If there’s one person in Hollywood who knows how to weave a fantasy movie, it’s Guillermo del Toro. The Mexican writer/director has gained critical praise and a passionate following for making movies with dark atmosphere but great imagination, whether it’s the adventures of a big red demon (Hellboy), an imaginative young girl (Pan’s Labyrinth) or giant fighting robots (Pacific Rim). With his attention to detail and expansive creativity, one would think it’d be a walk in the park for del Toro to make a ghost story. That’s what makes his latest feature, Crimson Peak, all the more interesting and disappointing at the same time.

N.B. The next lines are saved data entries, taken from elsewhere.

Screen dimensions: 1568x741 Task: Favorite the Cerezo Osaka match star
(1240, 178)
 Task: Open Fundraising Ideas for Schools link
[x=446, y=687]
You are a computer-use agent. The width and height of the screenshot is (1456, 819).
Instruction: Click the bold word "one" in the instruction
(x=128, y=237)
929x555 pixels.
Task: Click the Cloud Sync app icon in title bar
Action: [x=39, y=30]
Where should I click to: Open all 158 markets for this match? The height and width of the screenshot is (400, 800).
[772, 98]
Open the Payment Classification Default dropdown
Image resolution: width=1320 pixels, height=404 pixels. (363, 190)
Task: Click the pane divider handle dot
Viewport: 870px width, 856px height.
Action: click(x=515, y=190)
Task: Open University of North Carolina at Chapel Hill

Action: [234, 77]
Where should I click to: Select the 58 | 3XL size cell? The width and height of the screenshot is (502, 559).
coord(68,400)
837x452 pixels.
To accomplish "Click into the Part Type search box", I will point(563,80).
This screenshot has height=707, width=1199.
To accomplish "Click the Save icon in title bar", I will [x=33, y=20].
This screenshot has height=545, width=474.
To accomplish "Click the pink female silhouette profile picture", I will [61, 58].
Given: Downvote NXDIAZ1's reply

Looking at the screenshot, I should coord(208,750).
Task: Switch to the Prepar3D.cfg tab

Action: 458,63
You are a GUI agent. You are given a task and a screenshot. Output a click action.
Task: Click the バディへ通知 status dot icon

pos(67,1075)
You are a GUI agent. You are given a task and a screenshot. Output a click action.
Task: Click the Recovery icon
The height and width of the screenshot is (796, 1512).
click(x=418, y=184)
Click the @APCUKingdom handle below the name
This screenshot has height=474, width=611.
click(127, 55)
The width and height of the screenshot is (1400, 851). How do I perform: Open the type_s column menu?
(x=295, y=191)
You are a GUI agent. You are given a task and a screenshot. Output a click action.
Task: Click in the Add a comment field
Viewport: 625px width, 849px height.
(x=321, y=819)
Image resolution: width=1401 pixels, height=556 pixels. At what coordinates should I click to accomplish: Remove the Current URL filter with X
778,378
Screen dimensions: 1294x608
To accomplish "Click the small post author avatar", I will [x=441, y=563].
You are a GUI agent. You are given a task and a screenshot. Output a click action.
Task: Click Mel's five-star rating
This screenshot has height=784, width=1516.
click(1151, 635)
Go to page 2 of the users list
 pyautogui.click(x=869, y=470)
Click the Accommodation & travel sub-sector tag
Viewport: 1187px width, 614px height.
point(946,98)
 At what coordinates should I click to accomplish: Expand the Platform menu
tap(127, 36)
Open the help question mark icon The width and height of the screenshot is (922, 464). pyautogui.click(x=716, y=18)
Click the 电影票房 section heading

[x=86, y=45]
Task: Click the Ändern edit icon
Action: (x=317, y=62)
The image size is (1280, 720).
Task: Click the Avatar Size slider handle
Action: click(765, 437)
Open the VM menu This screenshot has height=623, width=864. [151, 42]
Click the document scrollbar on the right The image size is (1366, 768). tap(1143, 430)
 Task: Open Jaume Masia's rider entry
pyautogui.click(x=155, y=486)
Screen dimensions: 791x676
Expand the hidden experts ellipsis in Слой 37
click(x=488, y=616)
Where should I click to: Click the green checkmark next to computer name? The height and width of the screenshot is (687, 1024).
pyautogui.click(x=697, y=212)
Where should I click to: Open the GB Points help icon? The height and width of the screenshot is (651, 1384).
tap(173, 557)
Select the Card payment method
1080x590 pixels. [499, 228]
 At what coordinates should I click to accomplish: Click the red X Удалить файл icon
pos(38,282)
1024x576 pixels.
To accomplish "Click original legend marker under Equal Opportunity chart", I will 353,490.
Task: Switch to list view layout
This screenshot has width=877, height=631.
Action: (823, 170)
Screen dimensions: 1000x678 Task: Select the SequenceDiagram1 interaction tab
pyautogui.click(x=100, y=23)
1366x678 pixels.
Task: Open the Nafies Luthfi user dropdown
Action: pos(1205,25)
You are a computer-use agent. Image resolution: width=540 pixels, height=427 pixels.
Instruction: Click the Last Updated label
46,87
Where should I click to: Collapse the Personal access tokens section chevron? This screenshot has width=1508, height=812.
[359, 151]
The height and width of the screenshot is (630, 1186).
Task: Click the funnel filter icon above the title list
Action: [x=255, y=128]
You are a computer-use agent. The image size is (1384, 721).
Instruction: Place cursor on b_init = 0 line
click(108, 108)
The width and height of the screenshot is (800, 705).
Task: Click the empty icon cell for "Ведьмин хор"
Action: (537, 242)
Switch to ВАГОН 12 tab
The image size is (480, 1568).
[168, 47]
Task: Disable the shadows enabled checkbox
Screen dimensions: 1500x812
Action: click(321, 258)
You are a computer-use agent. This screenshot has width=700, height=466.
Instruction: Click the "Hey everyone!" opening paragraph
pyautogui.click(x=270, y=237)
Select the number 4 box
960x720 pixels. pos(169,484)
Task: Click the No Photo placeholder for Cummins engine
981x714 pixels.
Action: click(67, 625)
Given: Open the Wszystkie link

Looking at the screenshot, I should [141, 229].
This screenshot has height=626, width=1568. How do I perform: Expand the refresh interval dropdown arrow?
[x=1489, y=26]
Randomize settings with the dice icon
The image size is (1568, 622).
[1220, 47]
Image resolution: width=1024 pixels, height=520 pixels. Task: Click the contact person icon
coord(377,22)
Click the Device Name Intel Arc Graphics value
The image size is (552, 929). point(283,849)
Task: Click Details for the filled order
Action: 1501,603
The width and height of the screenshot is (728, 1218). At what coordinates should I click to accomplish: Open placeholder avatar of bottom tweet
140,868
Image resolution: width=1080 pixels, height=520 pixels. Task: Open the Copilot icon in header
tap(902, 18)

Del Toro sets Crimson Peak in Buffalo, NY at the turn of the 20th century, where Edith Cushing (Mia Wasikowska) is living with her wealthy father (Jim Beaver) and trying to publish a fictional love/ghost story. She catches the eye of British entrepreneur Thomas Sharpe (Tom Hiddleston), who woos Edith enough to wed and wish her away to Allerdale Hall, his family mansion in England. Allerdale is crumbling, cold and seeping with the red clay Thomas mines underground. There’s also Thomas’ sister Lucille (Jessica Chastain), who creeps around the mansion unsure of Edith’s presence. On top of all that, Edith starts hearing voices and seeing spirits at night (including her mother’s) warning her that her new home is hiding something terrifying.

The term del Toro has used to describe Crimson Peak is “gothic romance,” like Francis Ford Coppola’s 1992 interpretation of Dracula. It makes sense since both movies look incredible but are also incredibly boring. Despite being just under two hours, Crimson Peak can at times feel very rushed but also drag out.

The editing of the movie is very distracting, what with conversations cutting back and forth from person to person so quickly and audible lines that are clearly overdubbed over something else said by the actors. It’s not vertigo-inducing on the level of say, a Michael Bay movie, but it’s still annoying when these scenes should be treated with more grace and patience.

What makes the movie drag is how there is no dramatic emphasis on moments when there clearly should be. The critical “shocking” moments of the movie are in plain sight, but there’s little to no big buildup to these moments and the scenes occur as quick as they pass by. Even the really big “twist” of the movie is given such little emphasis to impact the audience.

The story is also very predictable, so much so that I saw the big “twist” coming the second Lucille stepped on-screen. On top of that, there’s really no reason this needs to be a ghost story. The supernatural elements in the movie are so rare and mostly pointless that it feels like two different stories butting heads. Both are interesting, but del Toro can’t get them to gel into one.

Fortunately, as stated before, Crimson Peak looks gorgeous. The production design of Allerdale Hall is incredible, with the breaking infrastructure and walls oozing with red clay make for a spooky-looking haunted house. Even the design of the ghosts Edith sees are both grotesque to see up close and yet impressive to look at. The end of the movie, where the mansion’s outside is covered in the red clay and snow from an occurring-blizzard, makes it look like a Victorian-era England version of The Shining.

Del Toro also picks good talent for his characters, especially in Jessica Chastain. She’s gorgeous but haunting as she glides around scenes trying to spook Mia Wasikowska’s frail Edith. If it weren’t for Tom Hiddleston’s usual charm and tragic sex appeal that’s won the hearts of Tumblr users, Chastain would’ve walked off with the whole movie. If Hollywood needs a sexy seductress with a screw loose in a picture, they should keep Chastain on speed dial.

Ultimately, Crimson Peak is a big disappointment because there’s great potential within it. If del Toro had just made a horror movie or a dark romance, it may have worked much better. Instead we get del Toro’s jumbled concepts from what might’ve been that canceled Silent Hills game he was working on. There have been much worse movies to come out this year, but Crimson Peak may be the most disappointing movie of 2015.